§ **Exercise**
Arrange the material from the line with "Given: Open the Forex asset class link" to the line with "pyautogui.click(x=1526, y=428)" as a Markdown table with the columns Row and Line, skipping any blank lines. Give the row number under Row and the text of that line under Line.

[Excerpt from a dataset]
-- begin --
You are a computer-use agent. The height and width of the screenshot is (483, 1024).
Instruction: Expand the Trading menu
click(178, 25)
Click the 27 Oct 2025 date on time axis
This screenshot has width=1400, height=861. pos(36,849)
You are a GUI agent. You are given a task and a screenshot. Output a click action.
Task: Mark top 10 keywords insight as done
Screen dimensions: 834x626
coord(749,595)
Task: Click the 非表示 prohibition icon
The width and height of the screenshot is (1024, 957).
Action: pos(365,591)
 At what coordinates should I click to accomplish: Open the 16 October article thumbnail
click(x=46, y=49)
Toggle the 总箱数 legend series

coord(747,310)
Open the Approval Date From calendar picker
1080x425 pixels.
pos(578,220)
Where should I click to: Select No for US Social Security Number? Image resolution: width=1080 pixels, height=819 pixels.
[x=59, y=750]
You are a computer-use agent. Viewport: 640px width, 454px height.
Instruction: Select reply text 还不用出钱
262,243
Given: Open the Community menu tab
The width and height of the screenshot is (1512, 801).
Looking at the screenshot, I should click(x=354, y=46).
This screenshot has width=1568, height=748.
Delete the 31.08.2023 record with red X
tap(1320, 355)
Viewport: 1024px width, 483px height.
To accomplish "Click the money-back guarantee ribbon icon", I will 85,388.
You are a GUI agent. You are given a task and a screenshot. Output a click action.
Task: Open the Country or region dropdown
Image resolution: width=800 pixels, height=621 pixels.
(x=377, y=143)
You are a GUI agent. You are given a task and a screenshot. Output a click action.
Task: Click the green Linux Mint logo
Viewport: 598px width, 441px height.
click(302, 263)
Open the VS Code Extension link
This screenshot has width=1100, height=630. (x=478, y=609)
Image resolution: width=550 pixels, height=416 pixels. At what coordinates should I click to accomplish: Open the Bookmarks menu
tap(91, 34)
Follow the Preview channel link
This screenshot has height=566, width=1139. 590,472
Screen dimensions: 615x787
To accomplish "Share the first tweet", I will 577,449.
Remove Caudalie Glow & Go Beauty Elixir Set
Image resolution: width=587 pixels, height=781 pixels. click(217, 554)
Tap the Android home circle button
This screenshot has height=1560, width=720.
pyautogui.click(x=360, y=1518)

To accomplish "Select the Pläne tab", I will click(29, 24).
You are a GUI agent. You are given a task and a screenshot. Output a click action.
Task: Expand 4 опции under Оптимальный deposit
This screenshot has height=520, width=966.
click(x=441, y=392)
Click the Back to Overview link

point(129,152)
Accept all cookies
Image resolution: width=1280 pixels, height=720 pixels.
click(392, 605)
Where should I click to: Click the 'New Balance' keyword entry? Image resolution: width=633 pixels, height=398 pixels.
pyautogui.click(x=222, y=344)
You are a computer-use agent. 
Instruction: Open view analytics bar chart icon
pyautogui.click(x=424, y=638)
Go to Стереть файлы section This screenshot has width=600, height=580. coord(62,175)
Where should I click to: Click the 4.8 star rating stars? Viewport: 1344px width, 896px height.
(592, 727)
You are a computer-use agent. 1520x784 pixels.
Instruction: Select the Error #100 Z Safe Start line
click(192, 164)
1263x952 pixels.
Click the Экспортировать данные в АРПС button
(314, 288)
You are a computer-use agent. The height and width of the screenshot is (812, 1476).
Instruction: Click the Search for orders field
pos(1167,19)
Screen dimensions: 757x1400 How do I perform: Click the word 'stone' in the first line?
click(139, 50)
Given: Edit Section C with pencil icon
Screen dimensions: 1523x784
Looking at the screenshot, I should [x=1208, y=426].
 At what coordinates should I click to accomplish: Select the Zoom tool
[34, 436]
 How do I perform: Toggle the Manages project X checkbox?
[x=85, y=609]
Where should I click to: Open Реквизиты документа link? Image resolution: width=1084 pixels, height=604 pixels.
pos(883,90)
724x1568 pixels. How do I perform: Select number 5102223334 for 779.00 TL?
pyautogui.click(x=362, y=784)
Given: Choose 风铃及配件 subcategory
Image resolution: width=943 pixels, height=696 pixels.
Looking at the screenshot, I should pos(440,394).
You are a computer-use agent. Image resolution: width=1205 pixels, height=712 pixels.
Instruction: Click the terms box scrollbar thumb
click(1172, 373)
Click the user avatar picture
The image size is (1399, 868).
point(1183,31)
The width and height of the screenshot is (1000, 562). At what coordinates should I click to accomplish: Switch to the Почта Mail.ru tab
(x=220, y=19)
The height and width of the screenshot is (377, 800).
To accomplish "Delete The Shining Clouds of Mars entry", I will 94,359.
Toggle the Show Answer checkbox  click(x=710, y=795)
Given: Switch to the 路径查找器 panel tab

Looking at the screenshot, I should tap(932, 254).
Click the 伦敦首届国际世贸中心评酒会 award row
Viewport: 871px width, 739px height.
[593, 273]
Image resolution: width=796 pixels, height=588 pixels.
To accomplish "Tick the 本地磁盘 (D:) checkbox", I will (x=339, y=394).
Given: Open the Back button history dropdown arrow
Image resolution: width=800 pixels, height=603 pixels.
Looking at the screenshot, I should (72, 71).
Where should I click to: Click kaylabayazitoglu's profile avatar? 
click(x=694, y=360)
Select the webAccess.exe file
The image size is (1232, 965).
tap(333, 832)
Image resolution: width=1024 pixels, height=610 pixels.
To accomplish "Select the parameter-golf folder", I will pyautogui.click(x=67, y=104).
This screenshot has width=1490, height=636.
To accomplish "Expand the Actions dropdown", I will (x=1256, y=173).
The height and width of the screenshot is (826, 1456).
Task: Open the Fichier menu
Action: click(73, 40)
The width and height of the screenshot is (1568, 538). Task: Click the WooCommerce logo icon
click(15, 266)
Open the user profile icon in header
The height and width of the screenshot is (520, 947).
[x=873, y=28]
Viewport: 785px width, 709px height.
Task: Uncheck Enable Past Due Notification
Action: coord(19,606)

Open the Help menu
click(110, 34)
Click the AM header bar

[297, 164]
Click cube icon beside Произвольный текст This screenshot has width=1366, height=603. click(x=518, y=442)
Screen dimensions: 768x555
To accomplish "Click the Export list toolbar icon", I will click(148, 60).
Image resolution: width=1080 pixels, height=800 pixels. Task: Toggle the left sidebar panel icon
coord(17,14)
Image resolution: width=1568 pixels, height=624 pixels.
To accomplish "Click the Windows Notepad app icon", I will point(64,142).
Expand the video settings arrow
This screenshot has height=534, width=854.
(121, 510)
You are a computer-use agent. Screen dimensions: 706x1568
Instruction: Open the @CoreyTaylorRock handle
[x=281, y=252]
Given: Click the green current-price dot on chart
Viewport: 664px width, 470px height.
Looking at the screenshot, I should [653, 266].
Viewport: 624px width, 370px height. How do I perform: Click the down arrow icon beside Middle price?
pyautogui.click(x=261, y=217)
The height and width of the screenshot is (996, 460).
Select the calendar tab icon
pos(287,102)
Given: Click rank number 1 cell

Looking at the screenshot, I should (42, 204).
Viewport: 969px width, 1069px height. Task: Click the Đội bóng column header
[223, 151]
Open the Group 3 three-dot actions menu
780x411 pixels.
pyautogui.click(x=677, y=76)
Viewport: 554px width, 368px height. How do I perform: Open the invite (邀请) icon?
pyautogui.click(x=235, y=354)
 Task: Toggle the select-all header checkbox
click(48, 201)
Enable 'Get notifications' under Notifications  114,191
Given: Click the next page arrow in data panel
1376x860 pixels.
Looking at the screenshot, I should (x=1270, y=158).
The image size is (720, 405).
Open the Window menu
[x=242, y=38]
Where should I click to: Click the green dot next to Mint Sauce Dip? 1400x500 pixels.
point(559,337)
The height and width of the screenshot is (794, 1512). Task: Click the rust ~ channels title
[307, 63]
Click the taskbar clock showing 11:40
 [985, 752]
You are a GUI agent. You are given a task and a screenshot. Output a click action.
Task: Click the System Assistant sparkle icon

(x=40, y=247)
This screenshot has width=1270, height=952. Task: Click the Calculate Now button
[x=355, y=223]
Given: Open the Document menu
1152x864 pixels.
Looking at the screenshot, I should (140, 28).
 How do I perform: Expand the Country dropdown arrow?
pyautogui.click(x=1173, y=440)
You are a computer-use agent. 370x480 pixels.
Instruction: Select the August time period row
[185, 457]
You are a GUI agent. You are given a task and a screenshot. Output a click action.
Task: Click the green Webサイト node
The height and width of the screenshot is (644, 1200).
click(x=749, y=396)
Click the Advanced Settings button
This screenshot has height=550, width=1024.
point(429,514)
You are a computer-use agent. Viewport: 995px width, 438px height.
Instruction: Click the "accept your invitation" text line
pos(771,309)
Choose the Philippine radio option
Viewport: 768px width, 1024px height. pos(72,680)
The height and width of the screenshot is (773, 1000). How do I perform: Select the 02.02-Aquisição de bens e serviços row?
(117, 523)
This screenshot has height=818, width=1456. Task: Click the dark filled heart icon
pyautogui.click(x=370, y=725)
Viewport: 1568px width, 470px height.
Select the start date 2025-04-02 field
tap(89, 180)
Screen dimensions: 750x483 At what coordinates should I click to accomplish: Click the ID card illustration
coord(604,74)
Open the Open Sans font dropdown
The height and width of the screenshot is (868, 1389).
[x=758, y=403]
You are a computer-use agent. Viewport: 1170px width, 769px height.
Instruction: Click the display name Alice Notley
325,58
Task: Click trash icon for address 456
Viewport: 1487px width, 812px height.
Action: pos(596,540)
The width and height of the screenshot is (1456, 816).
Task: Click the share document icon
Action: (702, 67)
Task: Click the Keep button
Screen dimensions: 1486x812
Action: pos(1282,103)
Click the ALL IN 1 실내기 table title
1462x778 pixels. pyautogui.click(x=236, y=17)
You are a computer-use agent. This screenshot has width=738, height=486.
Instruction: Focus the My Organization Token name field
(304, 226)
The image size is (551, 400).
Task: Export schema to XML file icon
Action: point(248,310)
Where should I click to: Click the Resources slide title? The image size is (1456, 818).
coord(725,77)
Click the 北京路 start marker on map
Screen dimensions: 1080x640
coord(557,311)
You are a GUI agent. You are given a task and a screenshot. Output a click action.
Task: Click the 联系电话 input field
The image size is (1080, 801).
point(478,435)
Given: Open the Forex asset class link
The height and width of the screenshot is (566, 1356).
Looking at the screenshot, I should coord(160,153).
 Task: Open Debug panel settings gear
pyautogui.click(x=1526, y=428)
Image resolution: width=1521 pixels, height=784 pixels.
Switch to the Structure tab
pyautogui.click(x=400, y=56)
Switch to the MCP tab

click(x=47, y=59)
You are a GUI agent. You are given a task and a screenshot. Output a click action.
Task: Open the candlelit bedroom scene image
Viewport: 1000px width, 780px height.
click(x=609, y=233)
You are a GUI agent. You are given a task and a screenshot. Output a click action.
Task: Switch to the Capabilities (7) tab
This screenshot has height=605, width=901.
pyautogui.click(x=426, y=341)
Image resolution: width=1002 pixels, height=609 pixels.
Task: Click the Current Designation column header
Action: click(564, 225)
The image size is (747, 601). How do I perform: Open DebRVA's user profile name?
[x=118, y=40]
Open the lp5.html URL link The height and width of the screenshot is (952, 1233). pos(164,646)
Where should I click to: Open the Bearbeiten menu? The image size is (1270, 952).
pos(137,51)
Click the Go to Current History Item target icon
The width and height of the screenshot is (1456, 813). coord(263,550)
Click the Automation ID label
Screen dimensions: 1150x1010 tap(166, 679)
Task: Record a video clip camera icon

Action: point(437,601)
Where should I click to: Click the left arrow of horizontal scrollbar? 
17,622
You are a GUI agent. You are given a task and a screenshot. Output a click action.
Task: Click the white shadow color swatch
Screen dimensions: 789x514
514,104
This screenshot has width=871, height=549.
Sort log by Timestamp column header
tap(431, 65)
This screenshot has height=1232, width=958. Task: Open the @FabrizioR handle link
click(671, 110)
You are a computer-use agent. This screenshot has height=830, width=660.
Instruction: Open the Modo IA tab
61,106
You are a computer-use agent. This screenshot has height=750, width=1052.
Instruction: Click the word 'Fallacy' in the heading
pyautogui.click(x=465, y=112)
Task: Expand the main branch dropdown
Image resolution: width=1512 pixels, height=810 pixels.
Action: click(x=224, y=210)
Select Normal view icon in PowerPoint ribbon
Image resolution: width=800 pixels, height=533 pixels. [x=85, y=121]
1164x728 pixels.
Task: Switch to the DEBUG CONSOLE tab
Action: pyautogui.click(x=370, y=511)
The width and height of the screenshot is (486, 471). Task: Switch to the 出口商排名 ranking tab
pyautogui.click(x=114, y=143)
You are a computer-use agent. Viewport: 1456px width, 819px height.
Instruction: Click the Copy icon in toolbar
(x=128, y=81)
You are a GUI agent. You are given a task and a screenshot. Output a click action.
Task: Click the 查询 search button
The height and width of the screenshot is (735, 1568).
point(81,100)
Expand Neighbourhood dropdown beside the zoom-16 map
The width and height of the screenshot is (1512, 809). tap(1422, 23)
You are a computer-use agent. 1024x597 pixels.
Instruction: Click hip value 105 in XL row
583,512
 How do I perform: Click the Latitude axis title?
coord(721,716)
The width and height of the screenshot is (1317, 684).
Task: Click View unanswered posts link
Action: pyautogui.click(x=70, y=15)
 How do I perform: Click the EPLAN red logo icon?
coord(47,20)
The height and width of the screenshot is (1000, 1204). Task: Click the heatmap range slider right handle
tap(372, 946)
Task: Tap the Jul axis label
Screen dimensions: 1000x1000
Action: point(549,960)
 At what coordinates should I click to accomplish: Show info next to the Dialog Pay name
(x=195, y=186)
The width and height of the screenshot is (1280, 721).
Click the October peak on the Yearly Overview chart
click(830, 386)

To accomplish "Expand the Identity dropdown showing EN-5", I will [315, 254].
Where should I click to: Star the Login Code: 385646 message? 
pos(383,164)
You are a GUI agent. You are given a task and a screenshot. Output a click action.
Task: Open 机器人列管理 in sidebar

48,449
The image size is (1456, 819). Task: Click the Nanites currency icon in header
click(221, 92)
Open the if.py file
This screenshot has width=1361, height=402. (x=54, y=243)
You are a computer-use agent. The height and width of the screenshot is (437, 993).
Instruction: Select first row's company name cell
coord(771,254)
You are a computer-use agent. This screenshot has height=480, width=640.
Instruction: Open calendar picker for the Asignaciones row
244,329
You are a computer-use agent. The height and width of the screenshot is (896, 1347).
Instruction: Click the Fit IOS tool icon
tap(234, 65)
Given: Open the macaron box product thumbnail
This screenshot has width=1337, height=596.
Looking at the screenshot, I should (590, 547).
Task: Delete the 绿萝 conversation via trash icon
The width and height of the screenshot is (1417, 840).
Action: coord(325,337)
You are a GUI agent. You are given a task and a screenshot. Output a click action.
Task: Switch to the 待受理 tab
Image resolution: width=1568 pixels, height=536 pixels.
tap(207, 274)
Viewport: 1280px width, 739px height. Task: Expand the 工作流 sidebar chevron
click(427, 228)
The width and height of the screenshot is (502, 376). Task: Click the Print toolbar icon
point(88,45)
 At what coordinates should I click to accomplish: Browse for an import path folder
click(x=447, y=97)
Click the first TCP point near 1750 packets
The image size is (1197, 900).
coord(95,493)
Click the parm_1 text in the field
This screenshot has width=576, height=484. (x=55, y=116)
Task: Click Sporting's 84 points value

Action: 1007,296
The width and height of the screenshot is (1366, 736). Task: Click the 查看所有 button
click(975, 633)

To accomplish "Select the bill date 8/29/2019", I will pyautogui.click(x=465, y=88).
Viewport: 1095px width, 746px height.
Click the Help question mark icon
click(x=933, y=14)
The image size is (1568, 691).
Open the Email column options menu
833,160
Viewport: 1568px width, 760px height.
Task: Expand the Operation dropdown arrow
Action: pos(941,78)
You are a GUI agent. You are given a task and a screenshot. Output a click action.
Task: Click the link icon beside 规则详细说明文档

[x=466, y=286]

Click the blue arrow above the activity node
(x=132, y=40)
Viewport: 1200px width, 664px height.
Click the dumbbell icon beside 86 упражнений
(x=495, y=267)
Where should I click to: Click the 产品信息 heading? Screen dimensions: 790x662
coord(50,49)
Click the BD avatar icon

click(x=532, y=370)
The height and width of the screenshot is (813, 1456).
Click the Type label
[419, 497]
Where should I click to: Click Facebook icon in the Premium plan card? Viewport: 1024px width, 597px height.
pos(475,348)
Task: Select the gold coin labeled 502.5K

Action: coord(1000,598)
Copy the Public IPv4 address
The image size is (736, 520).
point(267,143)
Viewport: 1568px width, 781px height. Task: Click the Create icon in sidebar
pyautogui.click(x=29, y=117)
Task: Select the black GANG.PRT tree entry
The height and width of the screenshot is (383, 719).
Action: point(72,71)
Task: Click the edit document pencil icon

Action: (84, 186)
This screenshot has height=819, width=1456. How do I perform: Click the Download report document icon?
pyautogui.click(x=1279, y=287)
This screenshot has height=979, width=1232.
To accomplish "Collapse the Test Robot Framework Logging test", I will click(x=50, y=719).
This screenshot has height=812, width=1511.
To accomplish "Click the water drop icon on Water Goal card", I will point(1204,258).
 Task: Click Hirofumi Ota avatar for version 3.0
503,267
-- end --
§ **Task response**
| Row | Line |
|---|---|
| 1 | Given: Open the Forex asset class link |
| 2 | The height and width of the screenshot is (566, 1356). |
| 3 | Looking at the screenshot, I should coord(160,153). |
| 4 |  Task: Open Debug panel settings gear |
| 5 | pyautogui.click(x=1526, y=428) |